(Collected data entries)
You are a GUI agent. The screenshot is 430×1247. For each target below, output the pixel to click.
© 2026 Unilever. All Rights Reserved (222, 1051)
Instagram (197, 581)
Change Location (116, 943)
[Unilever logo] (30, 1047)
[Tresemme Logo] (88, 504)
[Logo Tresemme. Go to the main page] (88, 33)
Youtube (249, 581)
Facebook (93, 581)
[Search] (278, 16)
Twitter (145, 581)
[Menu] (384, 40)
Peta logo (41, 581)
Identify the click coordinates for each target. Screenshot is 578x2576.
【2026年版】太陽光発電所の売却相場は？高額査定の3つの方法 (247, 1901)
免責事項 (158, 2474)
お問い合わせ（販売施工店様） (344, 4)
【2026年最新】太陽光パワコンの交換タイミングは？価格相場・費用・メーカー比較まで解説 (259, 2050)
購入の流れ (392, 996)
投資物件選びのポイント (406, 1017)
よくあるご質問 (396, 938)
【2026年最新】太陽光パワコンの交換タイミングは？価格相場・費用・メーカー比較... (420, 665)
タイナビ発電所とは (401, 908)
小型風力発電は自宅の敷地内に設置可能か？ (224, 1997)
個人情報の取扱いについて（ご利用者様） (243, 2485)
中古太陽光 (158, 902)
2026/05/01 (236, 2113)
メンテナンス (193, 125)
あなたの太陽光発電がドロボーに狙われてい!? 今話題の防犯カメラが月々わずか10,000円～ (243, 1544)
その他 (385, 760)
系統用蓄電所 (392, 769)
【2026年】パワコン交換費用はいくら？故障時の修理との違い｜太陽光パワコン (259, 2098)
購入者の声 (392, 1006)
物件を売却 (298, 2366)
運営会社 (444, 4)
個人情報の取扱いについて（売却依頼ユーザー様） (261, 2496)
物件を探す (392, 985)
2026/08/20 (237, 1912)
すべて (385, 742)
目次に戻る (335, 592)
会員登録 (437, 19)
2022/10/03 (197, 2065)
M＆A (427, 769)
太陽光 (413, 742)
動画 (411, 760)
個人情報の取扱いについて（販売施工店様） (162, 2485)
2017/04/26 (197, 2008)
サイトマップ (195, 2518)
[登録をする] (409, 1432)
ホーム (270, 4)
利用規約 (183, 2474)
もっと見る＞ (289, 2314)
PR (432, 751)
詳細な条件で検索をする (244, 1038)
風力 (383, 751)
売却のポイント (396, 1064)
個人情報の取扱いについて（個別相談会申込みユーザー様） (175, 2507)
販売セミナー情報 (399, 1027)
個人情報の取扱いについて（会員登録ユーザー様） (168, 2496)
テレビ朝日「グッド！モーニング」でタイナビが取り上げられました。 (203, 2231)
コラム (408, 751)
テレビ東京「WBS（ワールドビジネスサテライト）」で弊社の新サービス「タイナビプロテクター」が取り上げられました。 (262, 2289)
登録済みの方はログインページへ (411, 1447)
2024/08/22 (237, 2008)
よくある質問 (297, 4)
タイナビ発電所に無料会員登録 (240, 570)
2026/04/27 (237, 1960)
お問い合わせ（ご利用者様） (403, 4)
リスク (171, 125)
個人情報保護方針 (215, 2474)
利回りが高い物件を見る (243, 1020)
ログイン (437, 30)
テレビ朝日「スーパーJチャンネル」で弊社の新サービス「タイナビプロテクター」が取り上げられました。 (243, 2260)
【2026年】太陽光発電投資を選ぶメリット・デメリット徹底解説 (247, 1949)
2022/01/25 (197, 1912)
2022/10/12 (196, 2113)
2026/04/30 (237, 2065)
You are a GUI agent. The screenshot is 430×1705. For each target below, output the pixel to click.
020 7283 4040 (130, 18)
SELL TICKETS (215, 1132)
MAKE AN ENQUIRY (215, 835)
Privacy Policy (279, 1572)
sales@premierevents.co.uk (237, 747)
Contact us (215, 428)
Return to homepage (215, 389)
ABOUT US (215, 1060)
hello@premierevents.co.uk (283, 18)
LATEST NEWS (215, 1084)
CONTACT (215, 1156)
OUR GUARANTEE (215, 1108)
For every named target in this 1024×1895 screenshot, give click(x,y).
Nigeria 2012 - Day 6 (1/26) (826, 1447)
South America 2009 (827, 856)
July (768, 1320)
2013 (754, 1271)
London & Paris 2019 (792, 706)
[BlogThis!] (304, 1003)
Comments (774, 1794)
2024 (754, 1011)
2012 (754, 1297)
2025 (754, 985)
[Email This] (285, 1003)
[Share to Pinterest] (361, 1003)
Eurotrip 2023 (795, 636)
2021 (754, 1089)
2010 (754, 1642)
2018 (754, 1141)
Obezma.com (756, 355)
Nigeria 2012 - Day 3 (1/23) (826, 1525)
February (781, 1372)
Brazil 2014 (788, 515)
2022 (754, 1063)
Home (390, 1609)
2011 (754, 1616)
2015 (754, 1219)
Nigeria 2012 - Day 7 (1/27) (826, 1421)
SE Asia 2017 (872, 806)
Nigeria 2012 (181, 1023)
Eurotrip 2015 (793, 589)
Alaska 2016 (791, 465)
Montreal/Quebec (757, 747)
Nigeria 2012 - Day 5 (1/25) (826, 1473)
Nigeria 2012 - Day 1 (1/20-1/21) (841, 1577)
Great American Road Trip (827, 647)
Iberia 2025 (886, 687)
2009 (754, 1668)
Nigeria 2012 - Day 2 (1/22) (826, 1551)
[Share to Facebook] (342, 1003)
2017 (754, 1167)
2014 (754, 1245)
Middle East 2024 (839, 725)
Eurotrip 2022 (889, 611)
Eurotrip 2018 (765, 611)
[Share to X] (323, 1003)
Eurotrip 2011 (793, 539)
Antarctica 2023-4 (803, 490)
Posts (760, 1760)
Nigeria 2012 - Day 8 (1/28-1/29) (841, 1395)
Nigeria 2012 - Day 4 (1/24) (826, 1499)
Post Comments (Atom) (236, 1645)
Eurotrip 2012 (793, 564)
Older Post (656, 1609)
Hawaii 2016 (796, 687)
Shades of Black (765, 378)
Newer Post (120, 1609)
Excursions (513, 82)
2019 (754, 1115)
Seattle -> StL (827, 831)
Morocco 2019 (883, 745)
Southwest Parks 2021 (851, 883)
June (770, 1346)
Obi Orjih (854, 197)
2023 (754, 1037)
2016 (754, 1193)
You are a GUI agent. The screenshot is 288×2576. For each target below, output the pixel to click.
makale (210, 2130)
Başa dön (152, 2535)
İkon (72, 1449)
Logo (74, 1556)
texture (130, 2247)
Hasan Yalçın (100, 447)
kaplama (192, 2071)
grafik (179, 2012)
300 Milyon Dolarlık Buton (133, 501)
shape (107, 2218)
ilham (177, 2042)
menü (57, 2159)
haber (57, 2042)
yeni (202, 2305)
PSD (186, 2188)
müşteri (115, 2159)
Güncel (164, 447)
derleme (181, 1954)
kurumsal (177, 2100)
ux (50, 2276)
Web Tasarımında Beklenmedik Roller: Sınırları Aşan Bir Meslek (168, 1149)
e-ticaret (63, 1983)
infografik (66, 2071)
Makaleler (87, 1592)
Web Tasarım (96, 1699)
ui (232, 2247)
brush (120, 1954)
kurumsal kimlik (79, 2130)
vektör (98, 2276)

● **Prompt**:
Output the line containing "PSD (186, 2188)" and all lines after it to the end of the records, exactly as given.

● **Answer for this exercise**:
PSD (186, 2188)
müşteri (115, 2159)
Güncel (164, 447)
derleme (181, 1954)
kurumsal (177, 2100)
ux (50, 2276)
Web Tasarımında Beklenmedik Roller: Sınırları Aşan Bir Meslek (168, 1149)
e-ticaret (63, 1983)
infografik (66, 2071)
Makaleler (87, 1592)
Web Tasarım (96, 1699)
ui (232, 2247)
brush (120, 1954)
kurumsal kimlik (79, 2130)
vektör (98, 2276)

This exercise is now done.